▶ DIRECTIVE:
Copy word for word the lines of the records from the line containing "The image size is (831, 685)." through the end of the records, including both ends. Leave the pictures out of your answer.

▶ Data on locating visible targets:
***
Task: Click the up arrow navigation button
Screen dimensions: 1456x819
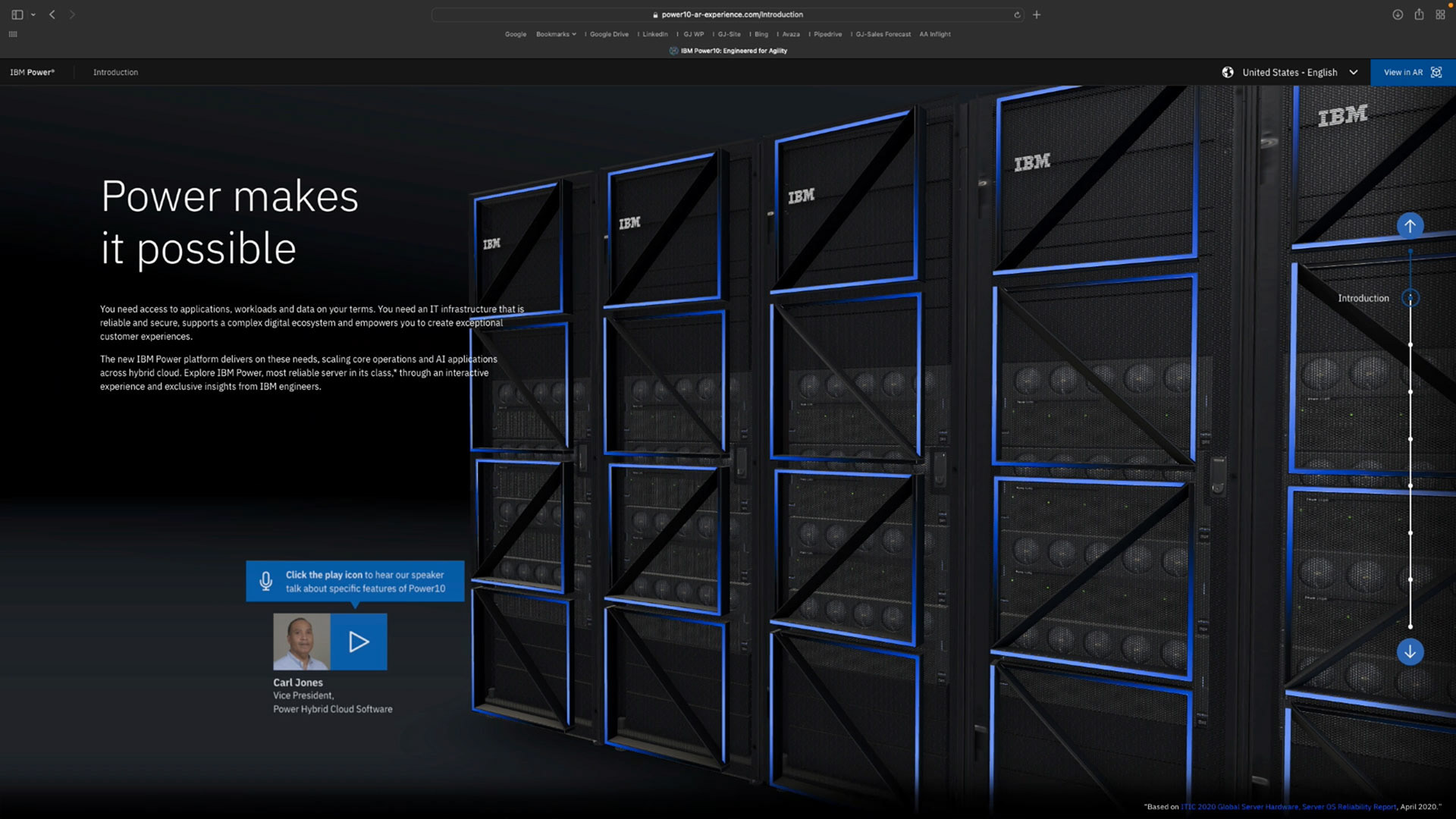Action: [1410, 225]
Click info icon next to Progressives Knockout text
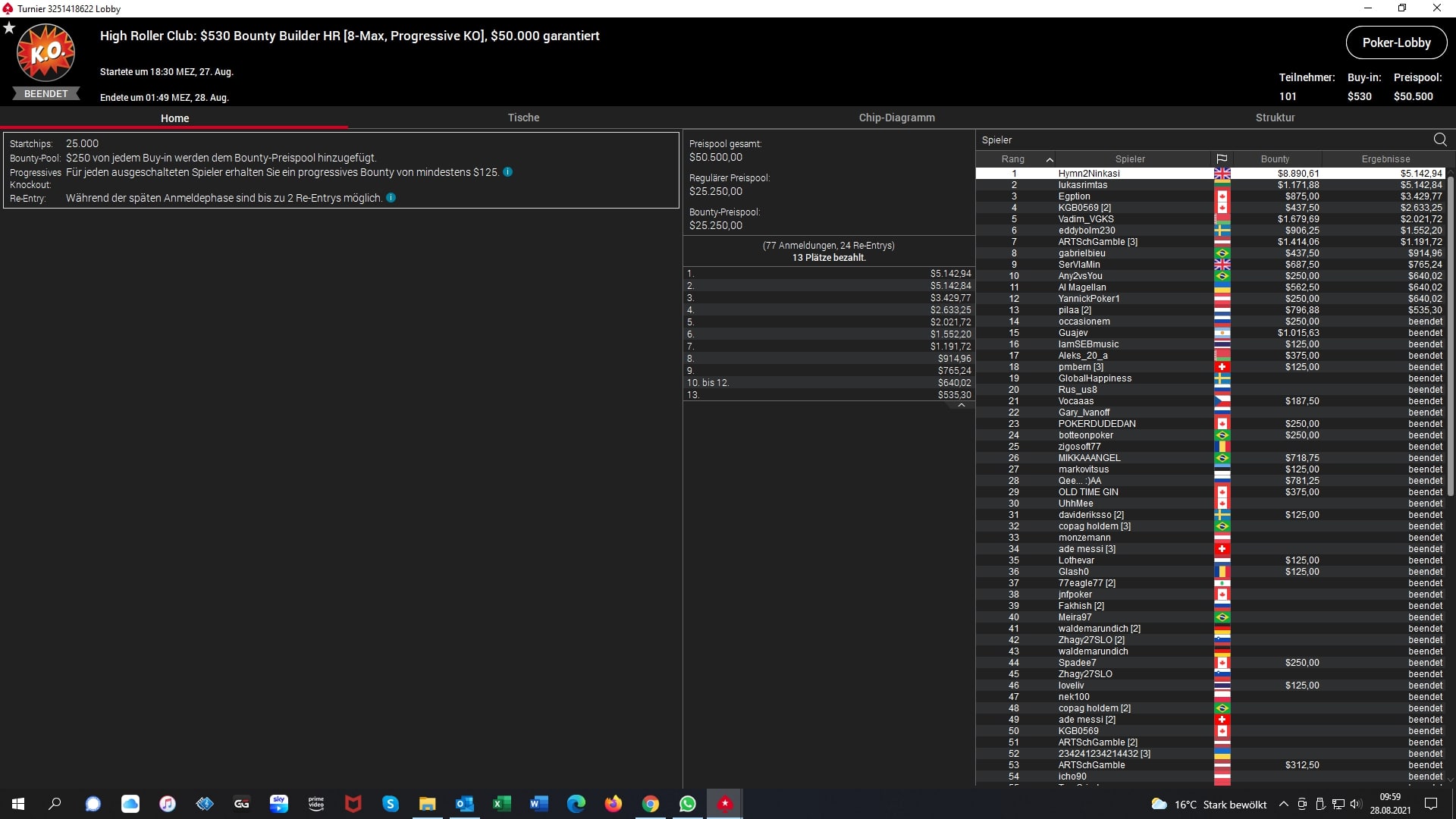The image size is (1456, 819). (x=508, y=172)
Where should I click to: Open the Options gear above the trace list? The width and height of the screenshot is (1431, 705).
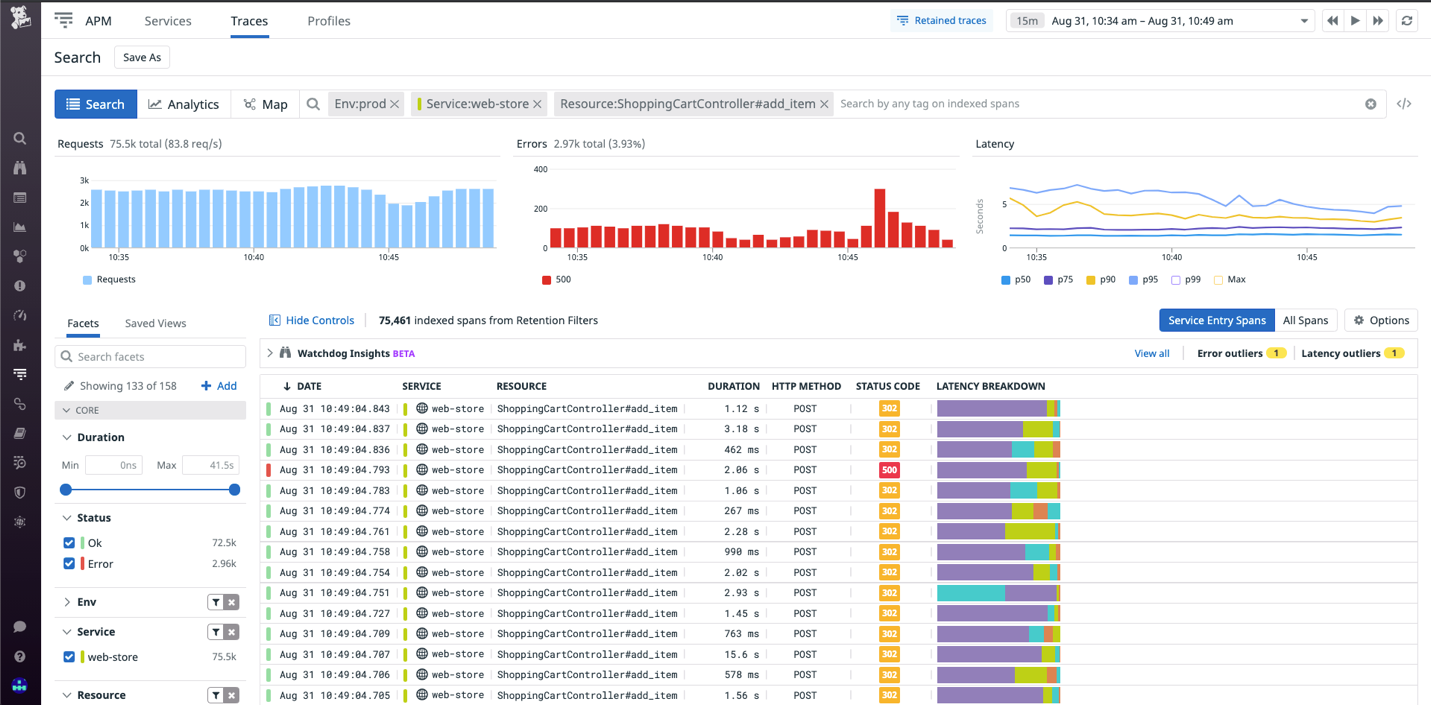[x=1380, y=320]
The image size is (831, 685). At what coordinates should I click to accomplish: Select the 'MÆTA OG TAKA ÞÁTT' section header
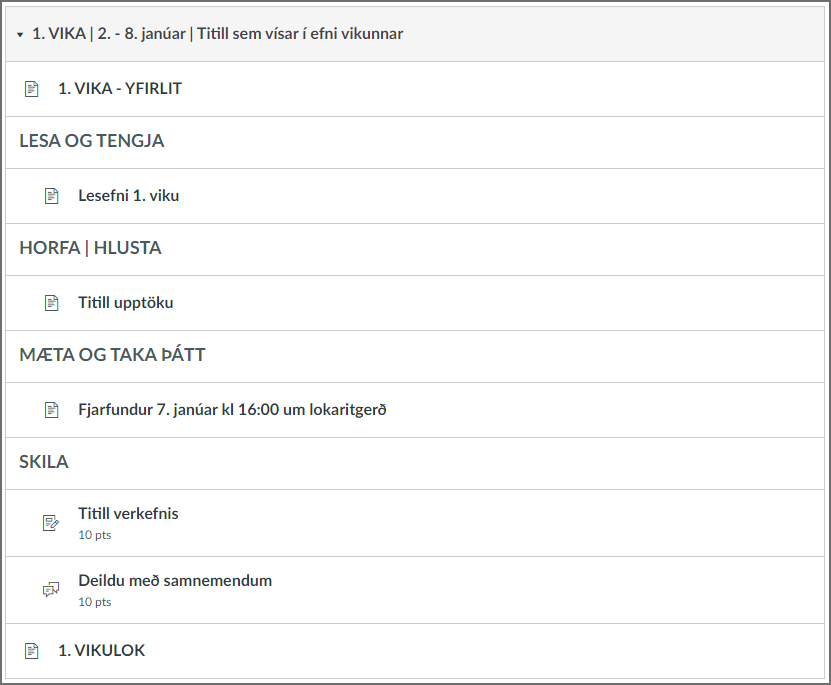(112, 355)
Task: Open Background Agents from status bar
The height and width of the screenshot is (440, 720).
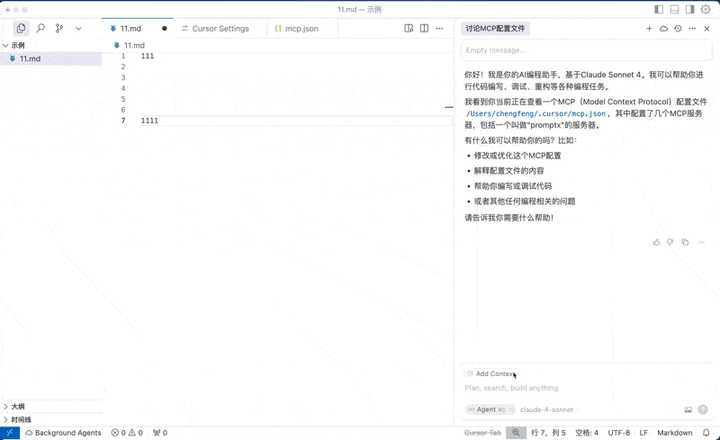Action: pyautogui.click(x=62, y=433)
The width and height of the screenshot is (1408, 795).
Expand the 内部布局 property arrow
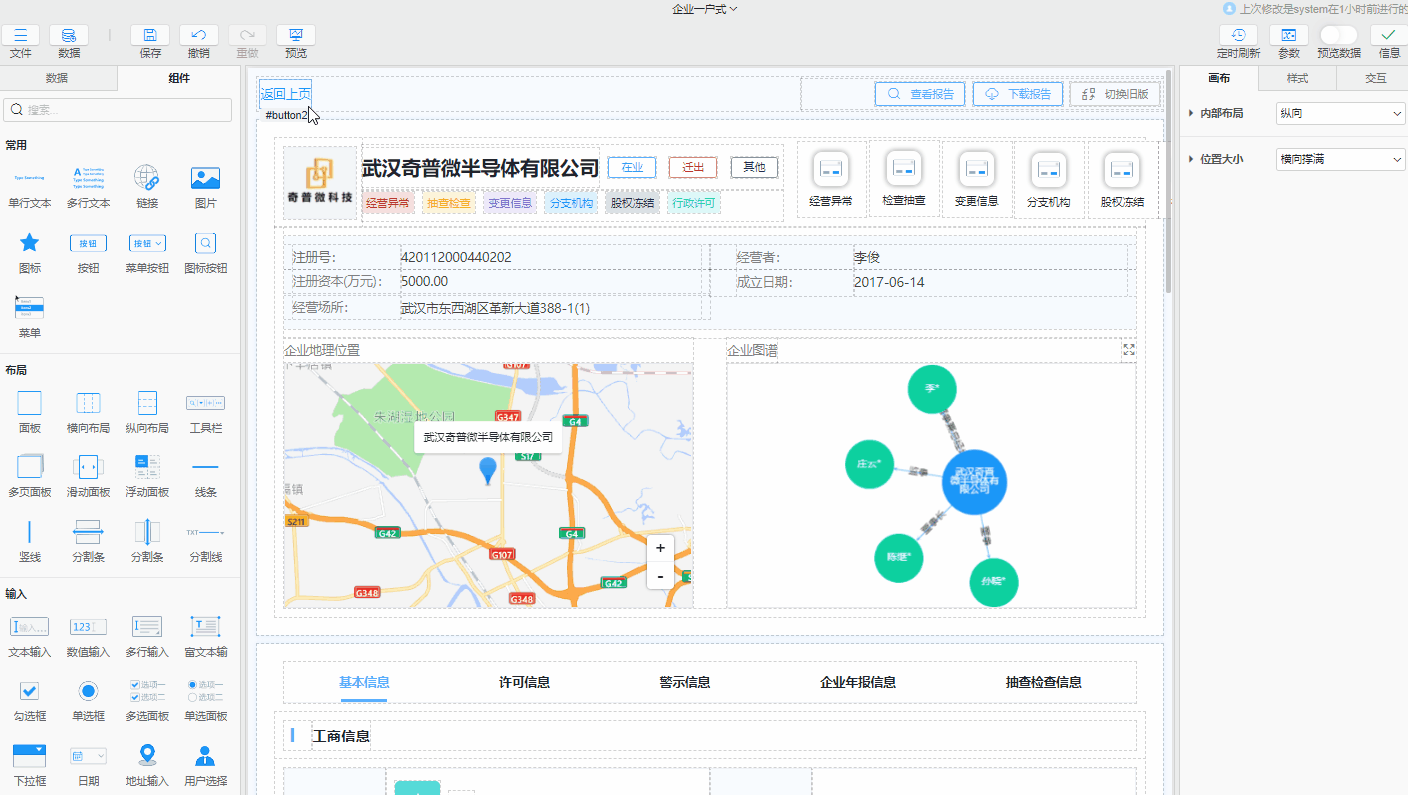(1191, 114)
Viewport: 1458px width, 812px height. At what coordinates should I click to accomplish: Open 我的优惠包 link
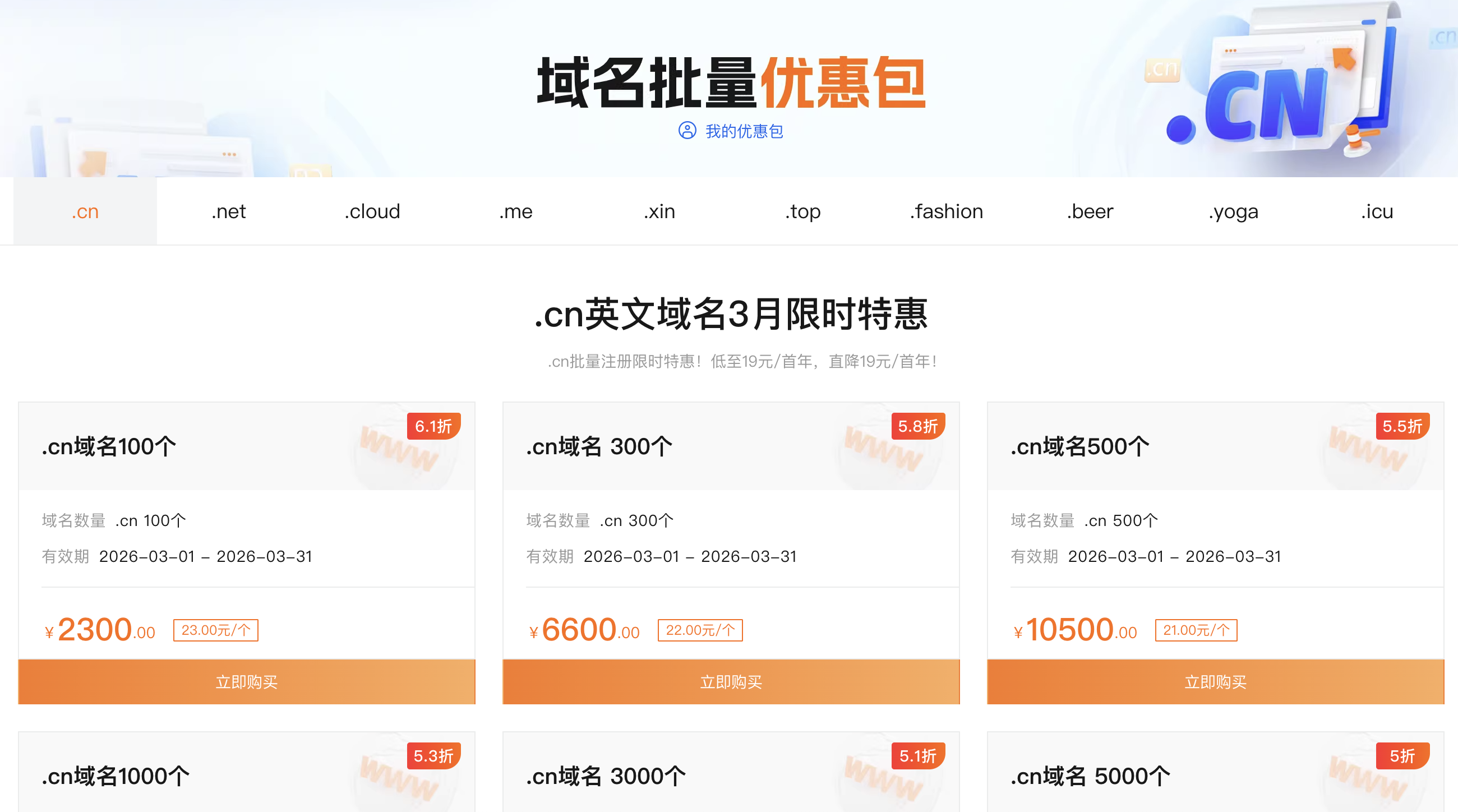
***
▶ THE REPLY:
The image size is (831, 685). At what coordinates should I click to accomplish: Select the 'MÆTA OG TAKA ÞÁTT' section header
(112, 355)
Task: Open Background Agents from status bar
The height and width of the screenshot is (440, 720).
Action: pyautogui.click(x=62, y=433)
The width and height of the screenshot is (1408, 795).
Expand the 内部布局 property arrow
(1191, 114)
Viewport: 1458px width, 812px height. At what coordinates should I click to accomplish: Open 我的优惠包 link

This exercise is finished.